THE INPUT section start

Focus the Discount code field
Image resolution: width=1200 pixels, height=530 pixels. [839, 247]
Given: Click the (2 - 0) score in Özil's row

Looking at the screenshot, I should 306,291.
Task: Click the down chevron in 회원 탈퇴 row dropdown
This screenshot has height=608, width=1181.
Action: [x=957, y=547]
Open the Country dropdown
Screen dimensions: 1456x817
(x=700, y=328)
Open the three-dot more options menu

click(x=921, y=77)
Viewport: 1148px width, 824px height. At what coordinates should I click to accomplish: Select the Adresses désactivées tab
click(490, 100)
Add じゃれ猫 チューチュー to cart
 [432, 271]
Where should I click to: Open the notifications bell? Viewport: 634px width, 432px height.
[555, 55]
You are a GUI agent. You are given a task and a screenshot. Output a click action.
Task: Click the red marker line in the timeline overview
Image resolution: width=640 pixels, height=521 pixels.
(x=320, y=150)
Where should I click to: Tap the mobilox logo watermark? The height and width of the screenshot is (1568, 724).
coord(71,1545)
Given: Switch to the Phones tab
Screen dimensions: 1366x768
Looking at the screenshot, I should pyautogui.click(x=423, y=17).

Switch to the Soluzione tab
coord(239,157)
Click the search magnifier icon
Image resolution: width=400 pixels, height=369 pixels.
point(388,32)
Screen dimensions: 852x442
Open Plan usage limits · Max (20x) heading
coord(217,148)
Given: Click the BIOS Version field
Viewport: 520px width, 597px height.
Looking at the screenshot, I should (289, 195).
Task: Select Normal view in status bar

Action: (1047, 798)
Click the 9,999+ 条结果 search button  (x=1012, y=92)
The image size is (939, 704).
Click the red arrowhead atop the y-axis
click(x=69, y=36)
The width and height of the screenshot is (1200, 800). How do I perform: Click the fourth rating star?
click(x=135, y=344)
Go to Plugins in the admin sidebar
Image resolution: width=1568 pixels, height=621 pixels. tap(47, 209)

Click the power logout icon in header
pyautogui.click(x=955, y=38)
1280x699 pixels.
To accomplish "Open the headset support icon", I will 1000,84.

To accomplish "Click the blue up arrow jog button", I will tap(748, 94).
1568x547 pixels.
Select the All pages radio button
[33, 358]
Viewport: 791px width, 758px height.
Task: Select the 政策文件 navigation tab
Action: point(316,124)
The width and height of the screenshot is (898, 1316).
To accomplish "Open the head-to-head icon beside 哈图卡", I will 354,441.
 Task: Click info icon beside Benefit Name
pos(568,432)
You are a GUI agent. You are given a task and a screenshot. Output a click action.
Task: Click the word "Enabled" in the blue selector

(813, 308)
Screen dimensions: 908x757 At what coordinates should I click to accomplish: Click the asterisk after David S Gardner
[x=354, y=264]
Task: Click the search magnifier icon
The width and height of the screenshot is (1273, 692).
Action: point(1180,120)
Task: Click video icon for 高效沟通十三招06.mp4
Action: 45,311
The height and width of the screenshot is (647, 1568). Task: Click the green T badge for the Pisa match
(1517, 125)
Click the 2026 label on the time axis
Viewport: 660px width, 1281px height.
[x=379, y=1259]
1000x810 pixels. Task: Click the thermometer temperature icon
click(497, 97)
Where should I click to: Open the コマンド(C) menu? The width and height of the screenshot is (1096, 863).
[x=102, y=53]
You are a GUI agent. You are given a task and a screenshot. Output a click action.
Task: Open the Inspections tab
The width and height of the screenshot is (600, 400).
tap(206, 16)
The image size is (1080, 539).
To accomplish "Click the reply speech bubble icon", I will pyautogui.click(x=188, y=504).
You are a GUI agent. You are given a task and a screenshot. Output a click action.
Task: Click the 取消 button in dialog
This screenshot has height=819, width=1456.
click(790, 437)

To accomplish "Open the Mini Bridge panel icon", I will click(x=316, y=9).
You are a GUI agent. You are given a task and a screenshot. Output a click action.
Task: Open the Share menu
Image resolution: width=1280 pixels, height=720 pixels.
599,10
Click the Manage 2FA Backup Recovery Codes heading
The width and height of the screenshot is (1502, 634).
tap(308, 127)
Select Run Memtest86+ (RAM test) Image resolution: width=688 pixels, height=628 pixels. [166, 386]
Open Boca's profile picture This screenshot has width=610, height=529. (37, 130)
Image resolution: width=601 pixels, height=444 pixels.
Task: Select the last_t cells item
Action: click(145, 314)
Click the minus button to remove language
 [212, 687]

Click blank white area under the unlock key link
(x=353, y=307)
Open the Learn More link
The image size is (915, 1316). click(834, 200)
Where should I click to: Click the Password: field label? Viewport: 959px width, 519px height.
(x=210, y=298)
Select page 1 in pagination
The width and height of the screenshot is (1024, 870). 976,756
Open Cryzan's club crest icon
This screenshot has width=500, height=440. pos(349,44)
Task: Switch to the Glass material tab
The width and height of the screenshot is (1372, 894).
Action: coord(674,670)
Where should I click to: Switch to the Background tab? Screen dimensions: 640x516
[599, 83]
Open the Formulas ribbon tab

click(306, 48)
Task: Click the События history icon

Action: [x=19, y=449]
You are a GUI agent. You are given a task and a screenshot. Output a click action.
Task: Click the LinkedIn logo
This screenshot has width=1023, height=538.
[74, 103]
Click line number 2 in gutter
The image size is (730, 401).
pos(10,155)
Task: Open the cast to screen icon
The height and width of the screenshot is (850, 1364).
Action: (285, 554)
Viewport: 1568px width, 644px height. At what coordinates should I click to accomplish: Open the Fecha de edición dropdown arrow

THE INPUT section end

Write out every line of the material exactly as it appears.

Focus the Discount code field
Image resolution: width=1200 pixels, height=530 pixels. [839, 247]
Given: Click the (2 - 0) score in Özil's row

Looking at the screenshot, I should 306,291.
Task: Click the down chevron in 회원 탈퇴 row dropdown
This screenshot has height=608, width=1181.
Action: [x=957, y=547]
Open the Country dropdown
Screen dimensions: 1456x817
(x=700, y=328)
Open the three-dot more options menu

click(x=921, y=77)
Viewport: 1148px width, 824px height. At what coordinates should I click to accomplish: Select the Adresses désactivées tab
click(490, 100)
Add じゃれ猫 チューチュー to cart
 [432, 271]
Where should I click to: Open the notifications bell? Viewport: 634px width, 432px height.
[555, 55]
You are a GUI agent. You are given a task and a screenshot. Output a click action.
Task: Click the red marker line in the timeline overview
Image resolution: width=640 pixels, height=521 pixels.
(x=320, y=150)
Where should I click to: Tap the mobilox logo watermark? The height and width of the screenshot is (1568, 724).
coord(71,1545)
Given: Switch to the Phones tab
Screen dimensions: 1366x768
Looking at the screenshot, I should pyautogui.click(x=423, y=17).

Switch to the Soluzione tab
coord(239,157)
Click the search magnifier icon
Image resolution: width=400 pixels, height=369 pixels.
point(388,32)
Screen dimensions: 852x442
Open Plan usage limits · Max (20x) heading
coord(217,148)
Given: Click the BIOS Version field
Viewport: 520px width, 597px height.
Looking at the screenshot, I should (289, 195).
Task: Select Normal view in status bar

Action: (1047, 798)
Click the 9,999+ 条结果 search button  (x=1012, y=92)
The image size is (939, 704).
Click the red arrowhead atop the y-axis
click(x=69, y=36)
The width and height of the screenshot is (1200, 800). How do I perform: Click the fourth rating star?
click(x=135, y=344)
Go to Plugins in the admin sidebar
Image resolution: width=1568 pixels, height=621 pixels. tap(47, 209)

Click the power logout icon in header
pyautogui.click(x=955, y=38)
1280x699 pixels.
To accomplish "Open the headset support icon", I will 1000,84.

To accomplish "Click the blue up arrow jog button", I will tap(748, 94).
1568x547 pixels.
Select the All pages radio button
[33, 358]
Viewport: 791px width, 758px height.
Task: Select the 政策文件 navigation tab
Action: point(316,124)
The width and height of the screenshot is (898, 1316).
To accomplish "Open the head-to-head icon beside 哈图卡", I will 354,441.
 Task: Click info icon beside Benefit Name
pos(568,432)
You are a GUI agent. You are given a task and a screenshot. Output a click action.
Task: Click the word "Enabled" in the blue selector

(813, 308)
Screen dimensions: 908x757 At what coordinates should I click to accomplish: Click the asterisk after David S Gardner
[x=354, y=264]
Task: Click the search magnifier icon
The width and height of the screenshot is (1273, 692).
Action: point(1180,120)
Task: Click video icon for 高效沟通十三招06.mp4
Action: 45,311
The height and width of the screenshot is (647, 1568). Task: Click the green T badge for the Pisa match
(1517, 125)
Click the 2026 label on the time axis
Viewport: 660px width, 1281px height.
[x=379, y=1259]
1000x810 pixels. Task: Click the thermometer temperature icon
click(497, 97)
Where should I click to: Open the コマンド(C) menu? The width and height of the screenshot is (1096, 863).
[x=102, y=53]
You are a GUI agent. You are given a task and a screenshot. Output a click action.
Task: Open the Inspections tab
The width and height of the screenshot is (600, 400).
tap(206, 16)
The image size is (1080, 539).
To accomplish "Click the reply speech bubble icon", I will pyautogui.click(x=188, y=504).
You are a GUI agent. You are given a task and a screenshot. Output a click action.
Task: Click the 取消 button in dialog
This screenshot has height=819, width=1456.
click(790, 437)

To accomplish "Open the Mini Bridge panel icon", I will click(x=316, y=9).
You are a GUI agent. You are given a task and a screenshot. Output a click action.
Task: Open the Share menu
Image resolution: width=1280 pixels, height=720 pixels.
599,10
Click the Manage 2FA Backup Recovery Codes heading
The width and height of the screenshot is (1502, 634).
tap(308, 127)
Select Run Memtest86+ (RAM test) Image resolution: width=688 pixels, height=628 pixels. [166, 386]
Open Boca's profile picture This screenshot has width=610, height=529. (37, 130)
Image resolution: width=601 pixels, height=444 pixels.
Task: Select the last_t cells item
Action: click(145, 314)
Click the minus button to remove language
 [212, 687]

Click blank white area under the unlock key link
(x=353, y=307)
Open the Learn More link
The image size is (915, 1316). click(834, 200)
Where should I click to: Click the Password: field label? Viewport: 959px width, 519px height.
(x=210, y=298)
Select page 1 in pagination
The width and height of the screenshot is (1024, 870). 976,756
Open Cryzan's club crest icon
This screenshot has width=500, height=440. pos(349,44)
Task: Switch to the Glass material tab
The width and height of the screenshot is (1372, 894).
Action: coord(674,670)
Where should I click to: Switch to the Background tab? Screen dimensions: 640x516
[599, 83]
Open the Formulas ribbon tab

click(306, 48)
Task: Click the События history icon

Action: [x=19, y=449]
You are a GUI agent. You are given a task and a screenshot. Output a click action.
Task: Click the LinkedIn logo
This screenshot has width=1023, height=538.
[74, 103]
Click line number 2 in gutter
The image size is (730, 401).
pos(10,155)
Task: Open the cast to screen icon
The height and width of the screenshot is (850, 1364).
Action: (285, 554)
Viewport: 1568px width, 644px height. At what coordinates should I click to accomplish: Open the Fecha de edición dropdown arrow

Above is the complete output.